Unfortunately the matting was so severe that simply brushing it wasn’t going to be enough. The team decided that shaving his fur off was the only way forward; but with Duncan’s extreme anxiety and fear of humans, they knew the kindest option was to sedate him while he was shaved.

Only the fur on his tail, paws and head was able to remain, giving him a unique – but still very sweet – look. With shaving completed, Duncan remained in the care of our Dunedin Centre, but sadly wasn’t making any progress with his anxiety.

"He was like a completely different cat."

SPCA Animal Attendant Robbie was one of the team who worked closely with Duncan, and was saddened by the boy’s lack of behavioural improvement.

“We had him at the Centre for five weeks, and during this time he made no progress. He seemed anxious and depressed… he would let us pat him eventually, but it always seemed like he was tolerating it, not enjoying it,” Robbie said.

“I had a feeling that Duncan had the potential to be a lovely, friendly cat if we could get him out of the shelter environment.” We know that no animal thrives in shelters, and in Duncan’s case, this was especially clear.

With that idea, Robbie decided to take Duncan home with him, and set him up in his spare room. It didn’t take long for Robbie to know his gut instinct had been spot on.

Duncan went home with Robbie to experience life in loving foster care.
Duncan went home with Robbie to experience life in loving foster care.

“After a few days and lots of treats, Duncan started to come out of his shell, and for the first time actually seemed to be enjoying pats and attention!” Robbie said. “After a couple of weeks, he was a completely different cat. He would purr, roll over onto his back, and sometimes when I took my hand away he would actually use a paw to gently grab my hand back, and pull it back for more pats.”

Duncan soon started to show affection.
Duncan soon started to show affection.

This is an occurrence we see frequently. Some animals are terrified in shelter environments, where there are just too many new people, noises, smells, and other animals for them to feel settled and secure. Visitors may write them off as being “too shy” or “unfriendly”, while the reality is that they simply need a loving home for their real personalities to shine.

Ready for adoption

As Duncan had been so extremely timid, it was decided that he shouldn’t return to the Centre to be put up for adoption after all the progress we’d seen while he was in foster with Robbie. The risk was too great that the poor boy would slip backwards, and return to the anxious cat he was at the very beginning.

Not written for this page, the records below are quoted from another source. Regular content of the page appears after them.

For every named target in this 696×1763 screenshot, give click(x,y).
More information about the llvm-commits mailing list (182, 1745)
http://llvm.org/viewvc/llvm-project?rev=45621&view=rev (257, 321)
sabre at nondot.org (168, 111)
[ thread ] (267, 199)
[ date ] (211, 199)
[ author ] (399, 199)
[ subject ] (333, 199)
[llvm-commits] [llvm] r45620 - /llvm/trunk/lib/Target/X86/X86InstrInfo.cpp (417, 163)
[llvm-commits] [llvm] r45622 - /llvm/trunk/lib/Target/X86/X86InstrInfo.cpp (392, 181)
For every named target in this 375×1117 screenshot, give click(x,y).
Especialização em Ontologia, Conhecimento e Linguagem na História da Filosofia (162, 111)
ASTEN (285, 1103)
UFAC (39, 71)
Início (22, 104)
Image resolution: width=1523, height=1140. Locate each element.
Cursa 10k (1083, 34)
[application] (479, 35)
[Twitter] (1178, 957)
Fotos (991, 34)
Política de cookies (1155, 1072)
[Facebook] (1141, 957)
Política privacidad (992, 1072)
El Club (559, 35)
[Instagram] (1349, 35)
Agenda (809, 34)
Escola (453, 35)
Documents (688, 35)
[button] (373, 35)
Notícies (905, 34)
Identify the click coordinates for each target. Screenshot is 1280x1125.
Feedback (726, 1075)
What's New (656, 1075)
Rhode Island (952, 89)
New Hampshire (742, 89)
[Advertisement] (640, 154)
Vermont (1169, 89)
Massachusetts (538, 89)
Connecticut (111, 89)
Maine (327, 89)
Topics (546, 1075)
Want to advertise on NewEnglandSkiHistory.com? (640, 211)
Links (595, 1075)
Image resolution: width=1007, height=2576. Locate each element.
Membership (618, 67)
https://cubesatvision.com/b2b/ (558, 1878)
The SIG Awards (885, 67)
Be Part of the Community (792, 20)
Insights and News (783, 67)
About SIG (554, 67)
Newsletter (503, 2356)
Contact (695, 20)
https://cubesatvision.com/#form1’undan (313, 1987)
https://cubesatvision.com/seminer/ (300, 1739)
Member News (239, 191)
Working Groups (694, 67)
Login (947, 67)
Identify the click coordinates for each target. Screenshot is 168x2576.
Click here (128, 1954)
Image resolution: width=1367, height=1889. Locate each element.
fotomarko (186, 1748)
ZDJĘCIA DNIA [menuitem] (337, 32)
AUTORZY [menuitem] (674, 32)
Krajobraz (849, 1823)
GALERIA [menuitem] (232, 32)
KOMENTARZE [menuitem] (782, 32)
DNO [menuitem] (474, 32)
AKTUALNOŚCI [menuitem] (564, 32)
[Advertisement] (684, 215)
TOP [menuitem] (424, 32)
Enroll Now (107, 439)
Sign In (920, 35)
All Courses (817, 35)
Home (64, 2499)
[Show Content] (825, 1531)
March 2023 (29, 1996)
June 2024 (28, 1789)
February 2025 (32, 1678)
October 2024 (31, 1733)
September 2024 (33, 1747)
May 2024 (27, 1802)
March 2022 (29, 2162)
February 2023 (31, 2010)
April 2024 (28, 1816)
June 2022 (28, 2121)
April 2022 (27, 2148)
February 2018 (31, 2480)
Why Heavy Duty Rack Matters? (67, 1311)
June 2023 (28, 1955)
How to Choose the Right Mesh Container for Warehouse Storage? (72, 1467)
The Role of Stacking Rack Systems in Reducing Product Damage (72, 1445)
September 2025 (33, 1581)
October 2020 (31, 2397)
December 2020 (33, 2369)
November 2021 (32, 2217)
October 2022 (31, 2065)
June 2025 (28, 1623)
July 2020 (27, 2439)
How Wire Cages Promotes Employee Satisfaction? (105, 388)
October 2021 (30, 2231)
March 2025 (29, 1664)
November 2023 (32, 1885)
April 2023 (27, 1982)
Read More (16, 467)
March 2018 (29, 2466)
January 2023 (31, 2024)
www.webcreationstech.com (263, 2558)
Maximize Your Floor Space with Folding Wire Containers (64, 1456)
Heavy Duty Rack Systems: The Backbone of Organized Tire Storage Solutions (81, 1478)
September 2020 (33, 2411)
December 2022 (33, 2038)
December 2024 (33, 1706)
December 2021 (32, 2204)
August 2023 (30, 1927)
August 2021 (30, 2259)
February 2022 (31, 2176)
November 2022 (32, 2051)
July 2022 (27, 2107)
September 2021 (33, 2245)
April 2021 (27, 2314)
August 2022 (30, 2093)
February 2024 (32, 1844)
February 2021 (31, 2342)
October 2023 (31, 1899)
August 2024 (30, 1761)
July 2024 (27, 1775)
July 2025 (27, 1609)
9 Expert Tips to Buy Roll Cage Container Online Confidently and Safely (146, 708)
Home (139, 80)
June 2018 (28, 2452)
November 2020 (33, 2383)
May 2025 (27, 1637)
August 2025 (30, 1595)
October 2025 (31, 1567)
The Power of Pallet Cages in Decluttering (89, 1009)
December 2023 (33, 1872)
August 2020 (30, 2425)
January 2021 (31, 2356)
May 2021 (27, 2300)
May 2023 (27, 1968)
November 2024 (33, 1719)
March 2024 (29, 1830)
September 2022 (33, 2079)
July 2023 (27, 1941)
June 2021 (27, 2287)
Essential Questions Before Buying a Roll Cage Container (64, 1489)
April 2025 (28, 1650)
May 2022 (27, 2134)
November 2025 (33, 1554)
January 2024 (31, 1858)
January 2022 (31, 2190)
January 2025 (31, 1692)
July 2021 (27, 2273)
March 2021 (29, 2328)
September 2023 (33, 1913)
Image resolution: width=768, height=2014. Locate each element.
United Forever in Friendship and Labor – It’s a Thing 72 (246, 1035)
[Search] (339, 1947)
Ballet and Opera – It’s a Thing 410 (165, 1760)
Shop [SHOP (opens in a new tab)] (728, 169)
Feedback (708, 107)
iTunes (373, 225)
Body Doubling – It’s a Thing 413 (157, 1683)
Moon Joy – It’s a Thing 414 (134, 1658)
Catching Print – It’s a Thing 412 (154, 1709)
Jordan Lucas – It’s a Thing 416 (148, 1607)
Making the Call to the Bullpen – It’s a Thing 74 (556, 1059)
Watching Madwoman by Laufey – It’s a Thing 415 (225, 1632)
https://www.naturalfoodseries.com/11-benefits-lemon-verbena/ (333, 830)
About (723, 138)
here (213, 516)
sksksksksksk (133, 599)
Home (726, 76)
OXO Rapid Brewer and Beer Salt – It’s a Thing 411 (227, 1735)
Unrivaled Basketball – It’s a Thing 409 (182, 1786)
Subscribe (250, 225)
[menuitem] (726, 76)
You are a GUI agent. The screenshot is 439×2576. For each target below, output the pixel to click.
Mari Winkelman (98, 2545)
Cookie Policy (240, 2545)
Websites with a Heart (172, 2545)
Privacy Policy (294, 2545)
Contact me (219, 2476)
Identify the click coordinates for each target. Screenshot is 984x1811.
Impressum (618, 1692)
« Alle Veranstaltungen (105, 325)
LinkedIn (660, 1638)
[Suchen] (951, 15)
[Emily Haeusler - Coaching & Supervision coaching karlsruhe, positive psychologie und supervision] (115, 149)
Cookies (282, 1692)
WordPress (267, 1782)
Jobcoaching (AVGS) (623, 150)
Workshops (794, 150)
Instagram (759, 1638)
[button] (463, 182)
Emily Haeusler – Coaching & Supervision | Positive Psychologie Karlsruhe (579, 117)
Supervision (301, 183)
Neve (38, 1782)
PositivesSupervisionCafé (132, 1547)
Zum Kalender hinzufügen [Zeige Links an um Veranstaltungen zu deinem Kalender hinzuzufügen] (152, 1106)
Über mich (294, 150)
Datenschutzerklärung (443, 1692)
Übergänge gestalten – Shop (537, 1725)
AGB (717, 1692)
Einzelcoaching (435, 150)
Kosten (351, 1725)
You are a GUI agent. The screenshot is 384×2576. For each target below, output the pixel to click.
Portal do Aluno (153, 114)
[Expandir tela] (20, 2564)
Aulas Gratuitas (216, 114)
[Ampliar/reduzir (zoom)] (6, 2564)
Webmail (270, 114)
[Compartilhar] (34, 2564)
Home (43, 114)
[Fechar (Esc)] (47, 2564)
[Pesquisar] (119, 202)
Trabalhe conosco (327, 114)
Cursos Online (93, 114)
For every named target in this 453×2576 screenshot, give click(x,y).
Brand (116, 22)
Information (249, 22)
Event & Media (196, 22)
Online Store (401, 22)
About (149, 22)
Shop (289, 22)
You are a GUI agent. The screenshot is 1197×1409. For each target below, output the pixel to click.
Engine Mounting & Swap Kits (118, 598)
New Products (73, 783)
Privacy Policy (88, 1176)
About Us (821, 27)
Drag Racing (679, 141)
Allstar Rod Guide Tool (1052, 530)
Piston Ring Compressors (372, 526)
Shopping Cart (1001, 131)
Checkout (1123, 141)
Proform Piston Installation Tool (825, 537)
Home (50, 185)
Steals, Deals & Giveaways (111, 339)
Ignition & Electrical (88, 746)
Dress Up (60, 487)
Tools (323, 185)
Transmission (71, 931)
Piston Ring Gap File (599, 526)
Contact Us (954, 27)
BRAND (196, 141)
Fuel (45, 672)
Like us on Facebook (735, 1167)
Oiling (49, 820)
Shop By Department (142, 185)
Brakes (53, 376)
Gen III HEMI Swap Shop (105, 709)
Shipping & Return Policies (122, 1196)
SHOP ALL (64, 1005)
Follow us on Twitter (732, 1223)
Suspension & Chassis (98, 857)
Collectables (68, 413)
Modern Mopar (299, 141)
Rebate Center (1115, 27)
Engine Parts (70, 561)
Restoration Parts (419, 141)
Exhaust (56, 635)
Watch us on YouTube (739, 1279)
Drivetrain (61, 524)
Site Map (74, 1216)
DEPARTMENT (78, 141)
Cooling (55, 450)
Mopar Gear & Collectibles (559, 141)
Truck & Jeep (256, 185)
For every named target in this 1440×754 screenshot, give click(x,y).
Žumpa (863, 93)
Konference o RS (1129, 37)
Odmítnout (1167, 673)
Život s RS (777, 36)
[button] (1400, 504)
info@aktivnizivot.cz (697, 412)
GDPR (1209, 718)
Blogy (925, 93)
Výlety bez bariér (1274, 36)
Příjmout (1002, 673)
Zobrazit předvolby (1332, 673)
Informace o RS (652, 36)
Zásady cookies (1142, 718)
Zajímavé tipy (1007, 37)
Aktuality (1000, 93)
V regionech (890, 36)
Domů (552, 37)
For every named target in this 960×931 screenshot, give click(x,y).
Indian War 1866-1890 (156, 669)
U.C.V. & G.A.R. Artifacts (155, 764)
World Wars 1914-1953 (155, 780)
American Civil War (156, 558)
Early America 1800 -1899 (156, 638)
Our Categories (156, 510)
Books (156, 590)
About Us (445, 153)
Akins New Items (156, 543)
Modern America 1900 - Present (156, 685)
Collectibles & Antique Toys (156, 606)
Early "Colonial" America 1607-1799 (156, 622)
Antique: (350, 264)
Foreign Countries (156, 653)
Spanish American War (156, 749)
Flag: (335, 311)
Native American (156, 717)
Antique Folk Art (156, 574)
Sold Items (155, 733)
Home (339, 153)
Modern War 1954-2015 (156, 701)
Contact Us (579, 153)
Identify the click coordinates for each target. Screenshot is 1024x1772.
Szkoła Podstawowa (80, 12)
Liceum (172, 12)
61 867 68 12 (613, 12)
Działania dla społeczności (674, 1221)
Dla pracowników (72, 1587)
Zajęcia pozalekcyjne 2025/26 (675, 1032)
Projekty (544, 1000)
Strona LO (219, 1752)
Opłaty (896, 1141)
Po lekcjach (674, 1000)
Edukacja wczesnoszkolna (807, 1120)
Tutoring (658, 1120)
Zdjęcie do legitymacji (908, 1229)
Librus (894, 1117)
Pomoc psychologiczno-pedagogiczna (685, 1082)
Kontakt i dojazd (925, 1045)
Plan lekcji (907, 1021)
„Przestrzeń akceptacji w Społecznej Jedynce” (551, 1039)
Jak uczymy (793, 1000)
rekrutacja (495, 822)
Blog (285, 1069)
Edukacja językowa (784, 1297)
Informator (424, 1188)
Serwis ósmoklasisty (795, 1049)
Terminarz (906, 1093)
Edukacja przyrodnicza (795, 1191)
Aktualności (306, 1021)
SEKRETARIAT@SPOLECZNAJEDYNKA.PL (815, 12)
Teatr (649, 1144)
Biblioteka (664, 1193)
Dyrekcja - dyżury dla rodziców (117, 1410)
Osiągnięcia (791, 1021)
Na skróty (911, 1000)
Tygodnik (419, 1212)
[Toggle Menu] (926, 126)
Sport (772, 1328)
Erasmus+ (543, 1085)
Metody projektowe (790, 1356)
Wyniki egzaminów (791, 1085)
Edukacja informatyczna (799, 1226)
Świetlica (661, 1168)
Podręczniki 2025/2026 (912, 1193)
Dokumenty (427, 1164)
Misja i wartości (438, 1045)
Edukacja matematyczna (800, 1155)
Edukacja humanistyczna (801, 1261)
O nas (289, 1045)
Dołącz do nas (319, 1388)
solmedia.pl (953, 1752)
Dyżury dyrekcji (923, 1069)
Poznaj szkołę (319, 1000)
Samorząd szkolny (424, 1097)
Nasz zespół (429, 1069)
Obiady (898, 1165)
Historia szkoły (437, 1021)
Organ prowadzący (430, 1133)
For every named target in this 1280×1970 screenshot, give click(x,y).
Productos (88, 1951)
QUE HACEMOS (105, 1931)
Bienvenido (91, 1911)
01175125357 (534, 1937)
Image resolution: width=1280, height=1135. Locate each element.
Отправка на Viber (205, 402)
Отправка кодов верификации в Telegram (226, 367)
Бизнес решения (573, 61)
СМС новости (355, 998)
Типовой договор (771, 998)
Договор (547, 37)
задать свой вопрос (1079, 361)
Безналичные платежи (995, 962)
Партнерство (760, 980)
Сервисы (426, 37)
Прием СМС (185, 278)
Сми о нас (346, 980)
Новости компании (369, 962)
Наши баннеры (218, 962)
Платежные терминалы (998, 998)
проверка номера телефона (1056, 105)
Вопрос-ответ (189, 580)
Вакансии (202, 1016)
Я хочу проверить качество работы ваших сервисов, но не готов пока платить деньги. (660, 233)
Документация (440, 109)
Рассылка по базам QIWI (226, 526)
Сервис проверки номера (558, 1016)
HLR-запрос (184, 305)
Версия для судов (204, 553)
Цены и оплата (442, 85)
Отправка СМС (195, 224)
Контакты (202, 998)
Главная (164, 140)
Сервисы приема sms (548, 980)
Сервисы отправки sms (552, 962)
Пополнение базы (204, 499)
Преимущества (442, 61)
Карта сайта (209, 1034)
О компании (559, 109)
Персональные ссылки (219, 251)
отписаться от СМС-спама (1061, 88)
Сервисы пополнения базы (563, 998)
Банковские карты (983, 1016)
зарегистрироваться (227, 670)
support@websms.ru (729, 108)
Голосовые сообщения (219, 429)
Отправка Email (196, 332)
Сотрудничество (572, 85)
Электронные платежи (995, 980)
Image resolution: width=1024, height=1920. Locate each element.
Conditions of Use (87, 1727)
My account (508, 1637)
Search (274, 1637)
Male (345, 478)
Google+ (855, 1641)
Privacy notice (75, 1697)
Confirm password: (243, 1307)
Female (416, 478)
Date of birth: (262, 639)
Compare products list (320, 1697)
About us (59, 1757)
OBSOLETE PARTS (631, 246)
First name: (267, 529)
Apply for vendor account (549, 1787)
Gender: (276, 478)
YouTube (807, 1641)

The team listed him for adoption, with the condition that any potential adopters be comfortable coming to meet him in his foster environment. Any initial concerns that this might take a while were quickly dashed, as he received his first application within just a few days!

Robbie and the team were thrilled. The kind adopter even drove three hours from Temuka to come and meet Duncan.

“It was love at first sight,” Robbie said. “While Duncan was a little apprehensive of this new person at first, it wasn’t long before she had him eating treats out of her hand.”

Duncan went on to his new home, and seeing these results and the complete change in his behaviour is what makes all of the hard work worthwhile. Robbie checked in with his new owner recently who told us that he’s started to settle in to his forever home well.

“Duncan is great,” new owner Dale said. “While he can sometimes be timid still, he lets me pat him and he has such a great appetite. I love him to bits. And I’m sure he loves me too!”

We want to say a special thank you to Robbie and his partner for taking Duncan in to their loving home, and showing this sweetheart how to trust again. We’re so grateful for their dedication, as it’s often this short-term care that makes the difference for animals trying to find a forever home.